Writer’s series kicked off with Harvard graduate

By Alexandra Hawkins

Tania James kicked off the first installment of the James Baker Hall Writer’s Series in the Center Theatre on Tuesday night.

The Writer’s Series is hosted by the Cultural Arts Committee of the Student Activities Board.

The James Baker Hall series honors writers who have been raised or influenced by living in Kentucky, and is designed as a memorial to James Baker Hall, a renowned Kentucky writer and former UK faculty member, according to the SAB website.

Tania James is a 2003 Harvard University graduate, she received her bachelor’s in filmmaking with a minor in creative writing and later received her master’s in fiction at Columbia University.

James lives in Washington, D.C., and teaches creative writing at George Washington University.

Her debut novel “Atlas of Unknowns” was short listed for the DSC Prize for South Asian Literature.

On being labeled a South Asian writer, James said, “I’m most often called an Indian-American writer, never called a South Asian writer, and rarely called a Kentucky writer.”

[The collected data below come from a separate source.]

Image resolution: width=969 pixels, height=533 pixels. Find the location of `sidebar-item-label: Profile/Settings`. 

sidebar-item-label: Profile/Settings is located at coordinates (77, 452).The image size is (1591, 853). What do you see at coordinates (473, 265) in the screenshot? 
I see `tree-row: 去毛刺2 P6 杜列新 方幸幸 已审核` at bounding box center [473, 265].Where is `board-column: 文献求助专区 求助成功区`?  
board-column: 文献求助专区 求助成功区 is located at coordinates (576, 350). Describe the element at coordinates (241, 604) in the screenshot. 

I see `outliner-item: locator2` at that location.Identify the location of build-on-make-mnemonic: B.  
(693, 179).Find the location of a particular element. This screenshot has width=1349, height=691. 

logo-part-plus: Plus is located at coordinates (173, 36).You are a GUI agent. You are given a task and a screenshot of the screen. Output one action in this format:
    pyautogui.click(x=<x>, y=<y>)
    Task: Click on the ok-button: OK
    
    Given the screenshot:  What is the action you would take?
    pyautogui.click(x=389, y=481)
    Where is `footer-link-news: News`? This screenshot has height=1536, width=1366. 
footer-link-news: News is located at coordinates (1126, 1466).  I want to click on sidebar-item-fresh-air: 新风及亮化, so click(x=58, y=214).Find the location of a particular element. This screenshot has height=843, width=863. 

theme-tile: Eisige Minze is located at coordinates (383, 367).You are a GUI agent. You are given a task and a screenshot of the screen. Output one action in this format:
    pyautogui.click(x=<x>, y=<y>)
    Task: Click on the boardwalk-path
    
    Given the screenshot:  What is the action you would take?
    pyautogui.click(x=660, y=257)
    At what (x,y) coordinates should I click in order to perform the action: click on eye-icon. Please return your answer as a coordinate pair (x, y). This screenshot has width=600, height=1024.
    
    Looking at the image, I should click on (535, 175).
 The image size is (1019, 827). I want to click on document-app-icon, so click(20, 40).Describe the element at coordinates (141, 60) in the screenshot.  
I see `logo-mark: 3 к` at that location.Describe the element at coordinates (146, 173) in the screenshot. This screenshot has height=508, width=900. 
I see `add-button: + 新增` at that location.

Her decision to become a writer stemmed from the ever-repeating lesson her grandmother instilled in her to “let nothing go to waste” during her childhood spent learning how to prepare traditional Indian dishes.

“It’s in Kentucky where I got my first dangerous taste of what being a writer was,” James said.

James attended Governor’s School for the Arts when she was in high school and Hall was a speaker one night during her stay.

“He spoke in a way that made his words escape the page with unforced power,” James said. “I was so inspired to find my voice after that.”

When a student prompted James to speak of how to improve as a writer, she gave advice that a previous professor gave her, to look at writers in a mechanical way and learn how they piece their sentences together.

“She really revealed to us how her mind tends to work as a writer, which was fascinating to me,” Austin Tracy, a French freshman, said.

James said her husband travels a lot and that has influence on her writing.

“I like using my travel as a canvas for my fiction, but on the other hand, it feels like dangerous terrain,” James said.

The power of literature is something that James believes is still ever-present in this digital age, saying that novels delve into the minds of characters in a way that no media can.

“It’s so refreshing to see someone be inspired by, and actually love the work they do,” Madison Fugate, a psychology junior, said. “I’ll be interested to see her work develop over the years.”

Hope Johnson and Bianca Briggs are the next writers that will be featured in the series, continuing at 6 p.m. on April 10 with an open mic offered to students to begin the night.